For a streaming interaction, the client would need to handle the SSE stream from the server.

The full code for this example is available on GitHub at https://github.com/hollaugo/tutorials in the agent2agent directory.

Conclusion

The rise of AI agents across various frameworks necessitates a standard approach to interoperability. The A2A protocol addresses this by providing a structured way for agents to:

  • Define their capabilities (Agent Cards)
  • Manage interactions (Tasks)
  • Provide real-time feedback (Streaming)

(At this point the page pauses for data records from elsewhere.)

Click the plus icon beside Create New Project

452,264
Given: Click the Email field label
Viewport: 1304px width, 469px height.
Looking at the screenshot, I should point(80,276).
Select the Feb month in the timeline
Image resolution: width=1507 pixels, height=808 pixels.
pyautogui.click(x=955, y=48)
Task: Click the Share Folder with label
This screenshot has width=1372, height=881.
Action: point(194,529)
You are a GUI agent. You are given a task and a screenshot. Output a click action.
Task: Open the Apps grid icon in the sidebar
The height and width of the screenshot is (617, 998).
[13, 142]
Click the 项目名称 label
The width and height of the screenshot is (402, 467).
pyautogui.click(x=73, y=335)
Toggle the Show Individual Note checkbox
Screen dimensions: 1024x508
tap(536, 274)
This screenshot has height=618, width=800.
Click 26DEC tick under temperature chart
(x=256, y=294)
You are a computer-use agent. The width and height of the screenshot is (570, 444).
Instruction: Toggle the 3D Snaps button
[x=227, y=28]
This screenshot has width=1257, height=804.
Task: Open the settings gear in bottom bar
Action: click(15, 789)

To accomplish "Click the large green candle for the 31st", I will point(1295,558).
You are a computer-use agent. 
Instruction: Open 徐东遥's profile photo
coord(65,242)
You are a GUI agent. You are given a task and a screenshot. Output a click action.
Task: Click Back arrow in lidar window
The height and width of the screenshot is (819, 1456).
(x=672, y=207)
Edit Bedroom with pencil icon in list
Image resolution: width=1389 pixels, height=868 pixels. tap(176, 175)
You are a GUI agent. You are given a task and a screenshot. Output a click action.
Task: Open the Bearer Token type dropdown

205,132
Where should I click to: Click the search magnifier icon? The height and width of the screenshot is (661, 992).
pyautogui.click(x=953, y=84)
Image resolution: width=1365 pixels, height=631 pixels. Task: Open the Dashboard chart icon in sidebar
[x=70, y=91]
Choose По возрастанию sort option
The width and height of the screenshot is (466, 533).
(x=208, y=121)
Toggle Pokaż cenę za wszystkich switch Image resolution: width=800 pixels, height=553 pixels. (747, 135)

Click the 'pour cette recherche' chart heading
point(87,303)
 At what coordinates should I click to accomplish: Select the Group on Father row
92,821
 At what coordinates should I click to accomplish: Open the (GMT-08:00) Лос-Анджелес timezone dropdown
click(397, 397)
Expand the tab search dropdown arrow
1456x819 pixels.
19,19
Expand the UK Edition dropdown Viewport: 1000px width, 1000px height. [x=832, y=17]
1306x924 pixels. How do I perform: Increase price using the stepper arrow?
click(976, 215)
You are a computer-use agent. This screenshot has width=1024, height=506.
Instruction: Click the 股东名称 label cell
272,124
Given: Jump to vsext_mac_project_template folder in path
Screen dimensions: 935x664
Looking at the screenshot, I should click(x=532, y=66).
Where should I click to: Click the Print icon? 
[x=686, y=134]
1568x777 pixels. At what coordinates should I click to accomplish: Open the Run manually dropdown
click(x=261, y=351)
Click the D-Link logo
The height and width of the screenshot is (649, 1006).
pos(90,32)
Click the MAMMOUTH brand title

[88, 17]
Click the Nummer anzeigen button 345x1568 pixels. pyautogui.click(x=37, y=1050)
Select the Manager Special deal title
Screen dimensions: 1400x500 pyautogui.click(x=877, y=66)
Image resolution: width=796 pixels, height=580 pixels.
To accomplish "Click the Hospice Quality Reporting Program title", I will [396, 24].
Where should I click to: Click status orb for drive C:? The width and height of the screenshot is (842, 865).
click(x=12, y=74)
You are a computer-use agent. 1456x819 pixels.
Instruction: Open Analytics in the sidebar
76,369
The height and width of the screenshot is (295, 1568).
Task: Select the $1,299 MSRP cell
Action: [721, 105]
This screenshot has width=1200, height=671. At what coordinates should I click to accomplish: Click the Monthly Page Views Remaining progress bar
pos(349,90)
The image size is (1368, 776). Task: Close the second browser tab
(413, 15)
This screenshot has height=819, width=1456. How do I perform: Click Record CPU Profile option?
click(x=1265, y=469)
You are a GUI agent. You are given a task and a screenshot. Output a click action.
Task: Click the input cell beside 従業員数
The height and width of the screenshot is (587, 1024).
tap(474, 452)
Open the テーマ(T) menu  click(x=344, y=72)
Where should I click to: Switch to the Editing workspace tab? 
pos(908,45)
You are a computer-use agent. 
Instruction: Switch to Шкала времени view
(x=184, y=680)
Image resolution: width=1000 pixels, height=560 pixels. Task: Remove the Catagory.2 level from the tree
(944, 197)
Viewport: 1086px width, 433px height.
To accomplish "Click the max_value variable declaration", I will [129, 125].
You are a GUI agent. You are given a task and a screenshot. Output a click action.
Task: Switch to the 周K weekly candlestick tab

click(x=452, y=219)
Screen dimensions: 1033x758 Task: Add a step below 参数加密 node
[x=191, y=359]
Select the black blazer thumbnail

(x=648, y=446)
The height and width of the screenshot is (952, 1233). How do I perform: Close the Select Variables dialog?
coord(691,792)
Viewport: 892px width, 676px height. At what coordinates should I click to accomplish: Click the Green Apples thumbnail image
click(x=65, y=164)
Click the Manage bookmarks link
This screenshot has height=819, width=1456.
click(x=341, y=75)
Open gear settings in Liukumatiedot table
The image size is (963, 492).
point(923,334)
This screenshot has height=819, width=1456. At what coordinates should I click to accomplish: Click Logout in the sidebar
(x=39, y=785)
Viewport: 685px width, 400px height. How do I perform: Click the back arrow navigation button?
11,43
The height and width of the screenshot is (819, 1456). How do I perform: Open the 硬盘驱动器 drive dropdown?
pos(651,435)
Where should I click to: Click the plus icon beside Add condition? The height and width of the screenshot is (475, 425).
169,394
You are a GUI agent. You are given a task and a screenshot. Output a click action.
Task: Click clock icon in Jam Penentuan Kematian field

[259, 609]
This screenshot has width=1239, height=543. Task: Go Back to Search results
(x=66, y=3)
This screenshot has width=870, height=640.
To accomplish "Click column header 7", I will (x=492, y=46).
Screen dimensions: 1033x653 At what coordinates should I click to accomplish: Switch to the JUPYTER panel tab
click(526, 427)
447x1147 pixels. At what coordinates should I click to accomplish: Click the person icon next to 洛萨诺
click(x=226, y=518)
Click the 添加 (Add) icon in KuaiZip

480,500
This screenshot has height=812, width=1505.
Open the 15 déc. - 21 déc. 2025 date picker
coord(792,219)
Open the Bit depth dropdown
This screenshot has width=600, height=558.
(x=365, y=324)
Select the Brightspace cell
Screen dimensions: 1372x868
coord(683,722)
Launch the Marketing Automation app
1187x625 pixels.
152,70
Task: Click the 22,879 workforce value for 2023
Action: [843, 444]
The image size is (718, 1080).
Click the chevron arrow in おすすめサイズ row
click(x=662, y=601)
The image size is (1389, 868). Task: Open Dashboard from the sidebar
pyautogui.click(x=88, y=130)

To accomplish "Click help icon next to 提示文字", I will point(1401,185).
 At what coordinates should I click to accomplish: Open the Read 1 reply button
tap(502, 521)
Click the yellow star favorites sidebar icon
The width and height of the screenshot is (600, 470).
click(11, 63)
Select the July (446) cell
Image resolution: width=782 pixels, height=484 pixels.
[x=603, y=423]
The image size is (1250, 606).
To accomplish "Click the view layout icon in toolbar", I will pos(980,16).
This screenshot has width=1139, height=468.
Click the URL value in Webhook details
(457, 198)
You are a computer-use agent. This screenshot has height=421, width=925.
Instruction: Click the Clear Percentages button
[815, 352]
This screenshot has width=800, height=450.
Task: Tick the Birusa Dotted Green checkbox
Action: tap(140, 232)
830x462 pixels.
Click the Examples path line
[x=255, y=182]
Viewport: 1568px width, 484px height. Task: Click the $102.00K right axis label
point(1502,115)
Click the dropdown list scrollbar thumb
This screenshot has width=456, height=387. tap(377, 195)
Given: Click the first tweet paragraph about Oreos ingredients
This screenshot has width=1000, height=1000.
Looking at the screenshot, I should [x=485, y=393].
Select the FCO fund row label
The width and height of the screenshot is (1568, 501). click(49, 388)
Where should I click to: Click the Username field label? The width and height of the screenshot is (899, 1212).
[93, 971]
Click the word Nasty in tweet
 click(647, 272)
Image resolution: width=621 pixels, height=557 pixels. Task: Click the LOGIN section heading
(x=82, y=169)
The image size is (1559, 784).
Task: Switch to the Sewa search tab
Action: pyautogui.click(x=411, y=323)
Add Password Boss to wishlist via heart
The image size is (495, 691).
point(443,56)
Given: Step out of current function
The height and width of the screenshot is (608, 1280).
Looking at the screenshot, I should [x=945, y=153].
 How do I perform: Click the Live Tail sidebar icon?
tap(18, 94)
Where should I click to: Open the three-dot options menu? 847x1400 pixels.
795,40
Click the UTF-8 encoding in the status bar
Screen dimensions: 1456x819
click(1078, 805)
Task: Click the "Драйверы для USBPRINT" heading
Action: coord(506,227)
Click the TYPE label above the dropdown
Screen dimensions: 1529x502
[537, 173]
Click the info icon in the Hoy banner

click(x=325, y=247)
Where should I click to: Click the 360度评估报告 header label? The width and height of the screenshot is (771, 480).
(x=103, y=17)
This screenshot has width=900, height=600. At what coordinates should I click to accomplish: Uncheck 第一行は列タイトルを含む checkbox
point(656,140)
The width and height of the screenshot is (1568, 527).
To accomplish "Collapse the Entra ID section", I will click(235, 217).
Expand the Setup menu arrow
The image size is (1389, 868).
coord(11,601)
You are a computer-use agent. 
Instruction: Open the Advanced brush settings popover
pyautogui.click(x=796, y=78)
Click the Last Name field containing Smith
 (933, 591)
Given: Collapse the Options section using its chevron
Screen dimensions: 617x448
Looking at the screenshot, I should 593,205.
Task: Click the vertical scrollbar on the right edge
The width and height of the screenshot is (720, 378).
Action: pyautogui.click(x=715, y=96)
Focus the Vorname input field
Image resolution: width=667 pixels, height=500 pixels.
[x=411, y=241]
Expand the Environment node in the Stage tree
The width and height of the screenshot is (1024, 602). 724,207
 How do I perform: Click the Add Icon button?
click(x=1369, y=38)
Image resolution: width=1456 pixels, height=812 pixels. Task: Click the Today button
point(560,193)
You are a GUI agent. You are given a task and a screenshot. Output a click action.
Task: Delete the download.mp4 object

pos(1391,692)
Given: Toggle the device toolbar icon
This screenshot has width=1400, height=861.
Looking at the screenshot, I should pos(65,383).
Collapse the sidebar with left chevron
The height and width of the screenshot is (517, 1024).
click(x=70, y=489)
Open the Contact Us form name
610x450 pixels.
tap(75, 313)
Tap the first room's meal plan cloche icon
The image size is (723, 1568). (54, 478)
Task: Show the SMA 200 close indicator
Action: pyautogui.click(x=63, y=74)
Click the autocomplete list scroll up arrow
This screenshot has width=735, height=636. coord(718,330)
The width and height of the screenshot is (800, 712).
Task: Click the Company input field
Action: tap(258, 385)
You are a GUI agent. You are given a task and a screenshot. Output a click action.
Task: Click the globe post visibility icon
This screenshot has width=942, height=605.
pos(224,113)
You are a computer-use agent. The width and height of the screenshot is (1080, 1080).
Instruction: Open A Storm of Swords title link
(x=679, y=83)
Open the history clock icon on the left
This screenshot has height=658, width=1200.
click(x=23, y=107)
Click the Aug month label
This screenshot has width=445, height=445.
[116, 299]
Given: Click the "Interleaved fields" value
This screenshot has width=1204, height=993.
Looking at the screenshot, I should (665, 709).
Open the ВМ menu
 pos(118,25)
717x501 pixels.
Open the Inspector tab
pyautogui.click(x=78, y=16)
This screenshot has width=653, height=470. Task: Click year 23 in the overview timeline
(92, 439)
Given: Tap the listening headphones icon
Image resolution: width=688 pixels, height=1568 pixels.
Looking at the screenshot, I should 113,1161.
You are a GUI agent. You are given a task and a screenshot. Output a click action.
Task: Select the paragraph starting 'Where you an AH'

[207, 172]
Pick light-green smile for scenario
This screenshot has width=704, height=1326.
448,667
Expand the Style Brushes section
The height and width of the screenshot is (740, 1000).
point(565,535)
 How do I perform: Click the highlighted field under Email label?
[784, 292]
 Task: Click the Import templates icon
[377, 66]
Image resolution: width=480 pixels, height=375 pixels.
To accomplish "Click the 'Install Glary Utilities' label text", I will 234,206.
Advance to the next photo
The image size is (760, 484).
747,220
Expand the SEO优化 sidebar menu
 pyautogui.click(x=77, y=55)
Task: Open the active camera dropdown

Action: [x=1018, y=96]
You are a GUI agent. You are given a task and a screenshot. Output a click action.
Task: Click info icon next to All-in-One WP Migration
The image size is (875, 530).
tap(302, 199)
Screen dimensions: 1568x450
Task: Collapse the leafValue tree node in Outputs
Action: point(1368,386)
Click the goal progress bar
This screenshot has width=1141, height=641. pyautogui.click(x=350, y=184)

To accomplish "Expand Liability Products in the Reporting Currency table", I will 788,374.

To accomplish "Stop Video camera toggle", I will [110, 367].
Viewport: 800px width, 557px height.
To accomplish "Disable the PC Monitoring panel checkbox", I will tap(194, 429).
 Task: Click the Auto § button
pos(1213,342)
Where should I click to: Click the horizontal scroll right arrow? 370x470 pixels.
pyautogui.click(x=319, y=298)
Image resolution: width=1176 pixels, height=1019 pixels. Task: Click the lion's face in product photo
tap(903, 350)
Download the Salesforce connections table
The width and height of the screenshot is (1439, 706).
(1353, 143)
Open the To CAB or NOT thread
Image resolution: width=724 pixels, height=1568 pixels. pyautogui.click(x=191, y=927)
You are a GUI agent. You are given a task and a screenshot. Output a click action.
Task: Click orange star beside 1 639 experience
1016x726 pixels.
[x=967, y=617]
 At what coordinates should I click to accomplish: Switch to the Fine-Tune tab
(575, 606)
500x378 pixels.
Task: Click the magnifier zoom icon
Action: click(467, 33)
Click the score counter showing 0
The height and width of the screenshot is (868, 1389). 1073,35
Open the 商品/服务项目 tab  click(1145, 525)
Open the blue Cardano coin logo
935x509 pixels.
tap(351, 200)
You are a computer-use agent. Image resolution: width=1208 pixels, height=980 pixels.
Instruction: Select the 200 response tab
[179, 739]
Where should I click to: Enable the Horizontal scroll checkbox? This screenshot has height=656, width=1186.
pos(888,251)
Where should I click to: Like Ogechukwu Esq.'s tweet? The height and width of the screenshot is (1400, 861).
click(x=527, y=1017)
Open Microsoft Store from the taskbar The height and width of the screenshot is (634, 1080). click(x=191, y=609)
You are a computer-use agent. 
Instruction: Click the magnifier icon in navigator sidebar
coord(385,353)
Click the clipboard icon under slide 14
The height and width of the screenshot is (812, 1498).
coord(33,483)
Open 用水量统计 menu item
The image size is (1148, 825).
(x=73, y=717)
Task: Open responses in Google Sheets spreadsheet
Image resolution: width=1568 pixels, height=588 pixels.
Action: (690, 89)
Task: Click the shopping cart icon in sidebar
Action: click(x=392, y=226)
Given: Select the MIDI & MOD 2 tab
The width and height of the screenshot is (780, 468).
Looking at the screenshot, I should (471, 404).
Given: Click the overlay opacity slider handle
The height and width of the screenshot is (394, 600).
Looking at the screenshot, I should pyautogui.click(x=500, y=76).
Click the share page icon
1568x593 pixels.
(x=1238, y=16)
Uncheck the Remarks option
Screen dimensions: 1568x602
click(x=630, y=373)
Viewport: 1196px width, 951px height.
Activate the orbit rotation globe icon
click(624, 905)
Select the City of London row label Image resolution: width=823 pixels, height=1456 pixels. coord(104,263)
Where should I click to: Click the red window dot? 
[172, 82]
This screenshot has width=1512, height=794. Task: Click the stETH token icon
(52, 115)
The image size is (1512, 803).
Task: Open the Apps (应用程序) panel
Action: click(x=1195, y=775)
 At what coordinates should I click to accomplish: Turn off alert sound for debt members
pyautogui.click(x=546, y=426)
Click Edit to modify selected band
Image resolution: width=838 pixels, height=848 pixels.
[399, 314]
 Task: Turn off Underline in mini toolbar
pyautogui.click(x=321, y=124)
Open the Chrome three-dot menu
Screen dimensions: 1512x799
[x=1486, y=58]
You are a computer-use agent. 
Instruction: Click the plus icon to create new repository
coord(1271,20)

Building agents that adhere to this protocol, as demonstrated with the Investment Research Analyst Agent example using Python, FastAPI, and the A2A library, is a crucial step towards creating a more connected and collaborative ecosystem of AI agents.

While the field is still evolving and documentation can sometimes be a challenge, adopting such protocols is key to building scalable and interoperable AI applications. The A2A standard provides a foundation for the future of multi-agent systems where specialized agents can work together seamlessly to solve complex problems.